## BEGIN SOURCE EXCERPT

Saturday, December 31, 2011
For today’s blog, I write a letter to 2011 – since it has no physical address, I’ll share my letter with you here :)
“No mud, no lotus.”
-Thich Nhat Hanh
You were the best of times, you were the worst of times. You were a rollercoaster year more than any other in recent memory. Personally and globally, you were tumultuous, full of challenges as well as much celebration and joy, and much to be grateful for.
I can’t say I’m sorry to see you go. The last few months you really dealt me some blows, and all I can really say is that I got through them. I am getting through them. And certainly, the blows could always be bigger. They could always be harder. But I didn’t receive anything I couldn’t handle.
The highlights of 2011 were really the most simple things, and perhaps you reminded me that this is what life is really about – being reunited with my husband after long months of separation, being able to celebrate our marriage with loved ones, receiving many visitors to our new home in San Diego. After living abroad for many years, 2011 was full or reconnection with friends and family – both in physical time and space, and also through this project (My Year of Letters). I cherish these moments and hope that 2012 brings many more.
In the challenges, you reminded me that everything changes – that nothing is stable, nothing is to be taken for granted, and that anything can be taken away in a moment. I lost my job, and we were frighteningly close to losing my dad. You reminded me of the everchanging fragility of life, of impermanence. Through these challenges, you reminded me to surrender, to accept what is. I will try to remember this as I move into 2012.
I read a quote recently, something like “Life doesn’t get easier, we just get stronger.” Looking back, if some of the things that happened this year had happened 5 years ago, I don’t know how well I would have handled them. But I feel like I have the tools to deal with what is happening now – and to not just deal with it, but to make something great come out of it. Remembering that everything ultimately happens for our upliftment.

## END SOURCE EXCERPT
## BEGIN PROVIDED DATA

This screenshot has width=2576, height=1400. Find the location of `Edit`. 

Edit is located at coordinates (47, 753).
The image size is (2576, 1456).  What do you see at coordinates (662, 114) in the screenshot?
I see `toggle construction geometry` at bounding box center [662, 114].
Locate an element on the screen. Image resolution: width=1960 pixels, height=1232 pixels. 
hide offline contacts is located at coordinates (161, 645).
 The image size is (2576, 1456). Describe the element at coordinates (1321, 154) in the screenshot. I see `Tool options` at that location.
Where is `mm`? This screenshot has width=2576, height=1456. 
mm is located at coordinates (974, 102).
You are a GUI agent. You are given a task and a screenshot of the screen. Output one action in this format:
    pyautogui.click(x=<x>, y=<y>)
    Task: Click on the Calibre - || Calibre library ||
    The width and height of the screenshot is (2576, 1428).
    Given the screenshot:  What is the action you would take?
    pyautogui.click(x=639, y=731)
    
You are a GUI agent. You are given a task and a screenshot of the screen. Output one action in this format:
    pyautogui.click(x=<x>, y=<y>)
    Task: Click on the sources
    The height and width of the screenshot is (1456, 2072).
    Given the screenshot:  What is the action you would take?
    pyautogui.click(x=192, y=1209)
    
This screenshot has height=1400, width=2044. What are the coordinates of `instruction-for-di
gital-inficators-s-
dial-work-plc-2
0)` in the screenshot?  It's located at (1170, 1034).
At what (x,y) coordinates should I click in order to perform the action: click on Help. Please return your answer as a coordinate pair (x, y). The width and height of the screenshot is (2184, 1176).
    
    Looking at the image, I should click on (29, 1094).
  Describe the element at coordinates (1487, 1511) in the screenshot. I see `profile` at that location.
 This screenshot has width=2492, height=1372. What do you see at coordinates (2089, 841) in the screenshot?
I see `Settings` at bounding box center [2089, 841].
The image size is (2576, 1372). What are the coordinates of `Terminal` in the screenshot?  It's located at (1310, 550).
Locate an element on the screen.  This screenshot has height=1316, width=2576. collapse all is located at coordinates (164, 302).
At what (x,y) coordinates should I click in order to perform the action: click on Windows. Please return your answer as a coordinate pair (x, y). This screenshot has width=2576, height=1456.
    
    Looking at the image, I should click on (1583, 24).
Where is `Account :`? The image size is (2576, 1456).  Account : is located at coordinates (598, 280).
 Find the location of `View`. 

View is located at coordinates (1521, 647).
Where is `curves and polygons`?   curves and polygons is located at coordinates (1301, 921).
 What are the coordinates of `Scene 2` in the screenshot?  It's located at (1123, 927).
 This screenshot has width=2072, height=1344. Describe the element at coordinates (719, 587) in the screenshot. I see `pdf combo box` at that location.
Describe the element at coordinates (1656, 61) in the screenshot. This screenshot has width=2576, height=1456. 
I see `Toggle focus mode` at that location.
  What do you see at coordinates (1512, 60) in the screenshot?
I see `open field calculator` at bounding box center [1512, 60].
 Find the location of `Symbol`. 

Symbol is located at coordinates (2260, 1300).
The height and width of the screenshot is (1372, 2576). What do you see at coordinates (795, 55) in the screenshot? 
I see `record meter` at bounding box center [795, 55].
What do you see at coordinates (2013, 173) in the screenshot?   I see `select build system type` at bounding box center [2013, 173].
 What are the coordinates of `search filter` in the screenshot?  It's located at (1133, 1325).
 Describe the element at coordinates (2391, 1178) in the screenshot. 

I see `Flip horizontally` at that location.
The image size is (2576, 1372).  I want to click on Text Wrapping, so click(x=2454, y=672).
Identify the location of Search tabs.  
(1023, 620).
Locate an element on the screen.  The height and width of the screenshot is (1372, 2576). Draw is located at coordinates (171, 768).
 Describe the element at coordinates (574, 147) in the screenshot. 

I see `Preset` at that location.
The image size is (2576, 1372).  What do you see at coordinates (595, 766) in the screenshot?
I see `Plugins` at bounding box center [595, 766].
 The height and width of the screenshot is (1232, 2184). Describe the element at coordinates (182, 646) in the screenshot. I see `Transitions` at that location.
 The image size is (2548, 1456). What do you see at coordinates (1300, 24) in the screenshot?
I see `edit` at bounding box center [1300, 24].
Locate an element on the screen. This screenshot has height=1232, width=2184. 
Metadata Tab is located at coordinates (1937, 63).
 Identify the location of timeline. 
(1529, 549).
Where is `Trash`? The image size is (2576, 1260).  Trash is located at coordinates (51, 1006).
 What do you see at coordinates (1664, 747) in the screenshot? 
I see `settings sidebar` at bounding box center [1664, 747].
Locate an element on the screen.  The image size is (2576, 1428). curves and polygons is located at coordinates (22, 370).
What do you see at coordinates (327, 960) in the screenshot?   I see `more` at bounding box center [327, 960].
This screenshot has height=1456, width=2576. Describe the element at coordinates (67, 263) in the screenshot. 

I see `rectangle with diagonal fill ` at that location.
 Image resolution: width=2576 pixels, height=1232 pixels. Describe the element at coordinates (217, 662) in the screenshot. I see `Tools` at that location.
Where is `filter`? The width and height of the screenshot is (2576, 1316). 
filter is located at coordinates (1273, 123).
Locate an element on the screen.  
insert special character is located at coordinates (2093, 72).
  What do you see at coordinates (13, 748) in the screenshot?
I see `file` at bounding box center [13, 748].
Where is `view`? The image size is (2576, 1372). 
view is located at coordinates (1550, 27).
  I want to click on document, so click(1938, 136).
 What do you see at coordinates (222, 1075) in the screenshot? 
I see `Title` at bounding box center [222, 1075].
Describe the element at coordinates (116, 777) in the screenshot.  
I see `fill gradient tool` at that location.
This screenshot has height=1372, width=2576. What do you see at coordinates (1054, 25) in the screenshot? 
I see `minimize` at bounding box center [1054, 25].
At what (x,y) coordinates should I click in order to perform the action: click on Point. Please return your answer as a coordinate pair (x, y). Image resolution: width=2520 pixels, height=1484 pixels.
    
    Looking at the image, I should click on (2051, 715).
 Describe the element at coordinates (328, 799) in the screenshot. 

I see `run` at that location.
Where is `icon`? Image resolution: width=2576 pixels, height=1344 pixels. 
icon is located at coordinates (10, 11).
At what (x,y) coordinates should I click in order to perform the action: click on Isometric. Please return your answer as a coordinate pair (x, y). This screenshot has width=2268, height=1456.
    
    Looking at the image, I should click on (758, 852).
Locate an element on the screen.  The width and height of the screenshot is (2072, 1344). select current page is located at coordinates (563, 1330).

## END PROVIDED DATA

ACTIONS TO TAKE:
- a) Return the part of the letter to 2011 word for word, from "In the challenges, you" up to and including "move into 2012.".
- b) Please retype the entries without changes, from their first line up to and including the line with "center [662, 114].".

SOLUTIONS BY TASK:
- a)
In the challenges, you reminded me that everything changes – that nothing is stable, nothing is to be taken for granted, and that anything can be taken away in a moment. I lost my job, and we were frighteningly close to losing my dad. You reminded me of the everchanging fragility of life, of impermanence. Through these challenges, you reminded me to surrender, to accept what is. I will try to remember this as I move into 2012.

- b)
This screenshot has width=2576, height=1400. Find the location of `Edit`. 

Edit is located at coordinates (47, 753).
The image size is (2576, 1456).  What do you see at coordinates (662, 114) in the screenshot?
I see `toggle construction geometry` at bounding box center [662, 114].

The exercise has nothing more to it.